3. PCSV plausibility diagnosis
When any large leak failure is detected at previous status, ECM performs PCSV stuck diagnosis to check the root cause to make large leak. ECM opens PCSV and checks the diagnosis results. If the diagnosis results are acceptable, ECM finishes Leak Test Diagnosis and confirms large leakage failure. But if the results are out of range, ECM tries PCSV plausibility diagnosis max 3 times. When the results are still unsatisfactory even after 3 trials. ECM confirms PCSV stuck failure and reports the results.

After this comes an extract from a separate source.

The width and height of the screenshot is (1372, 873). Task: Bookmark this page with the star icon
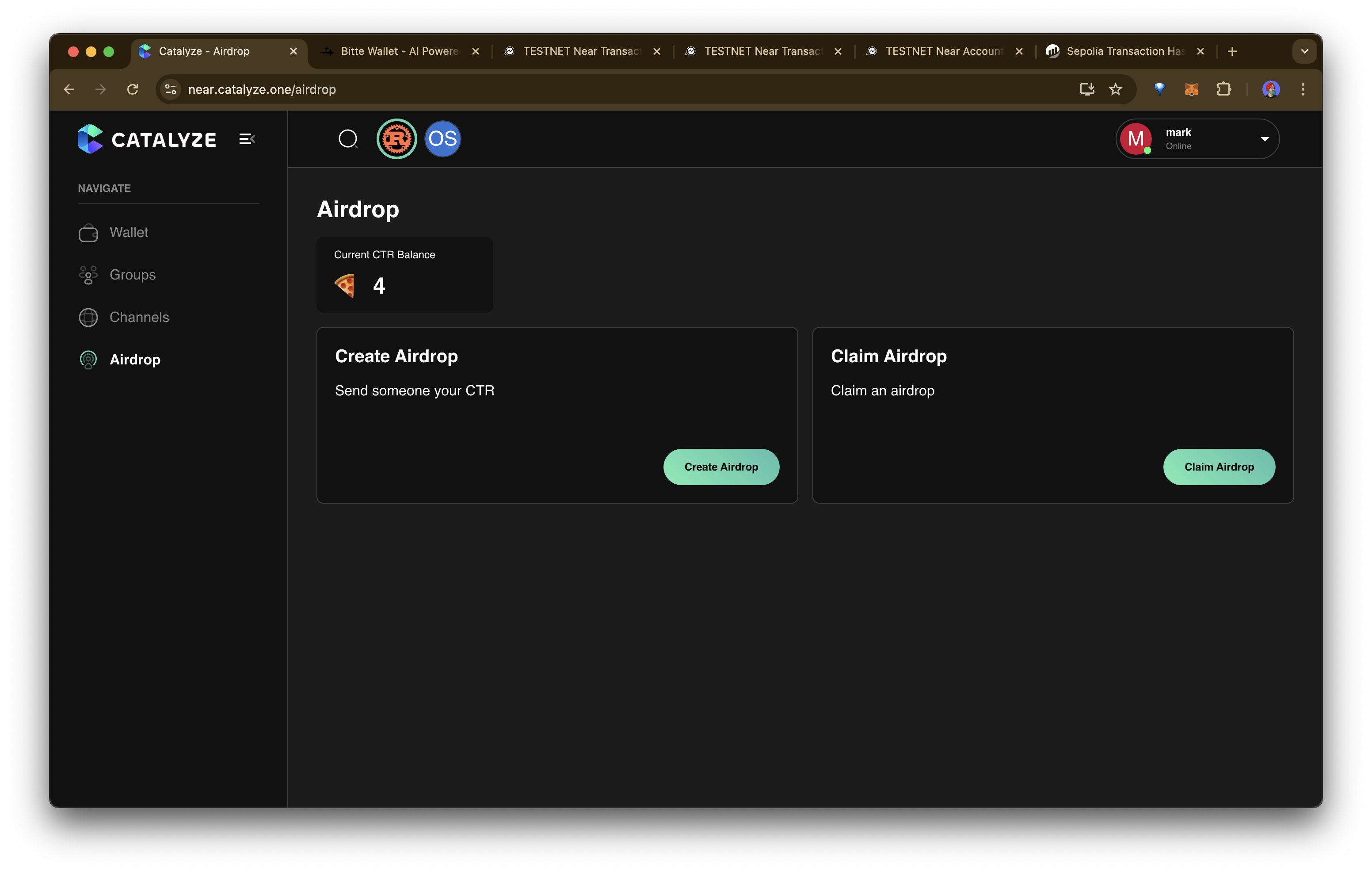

4. Leak Test Diagnosis cancelling
If any conditions are not satisfied, ECM stops the process and reports the cancel reason via scan tool. An engineer can check the root cause and solve the problems to cause stop the process.

Evaporative And ORVR Emission Control System
This system consists of a fill vent valve, fuel shut-off valve, fuel cut valve (for roll over), two way valve (pressure/vacuum relief), fuel liquid/vapor separator which is installed beside the filler pipe, charcoal canister which is mounted under the rear floor LH side member and protector, tubes and miscellaneous connections.
While refueling, ambient air is drawn into the filler pipe so as not to emit fuel vapors in the air. The fuel vapor in the tank is then forced to flow into the canister via the fill vent valve. The fuel liquid/vapor separator isolates liquid fuel and passes the pure vapor to the charcoal canister.
While the engine is operating, the trapped vapor in the canister is drawn into the intake manifold and then into the engine combustion chamber. Using this purge process, the charcoal canister is purged and recovers its absorbing capability.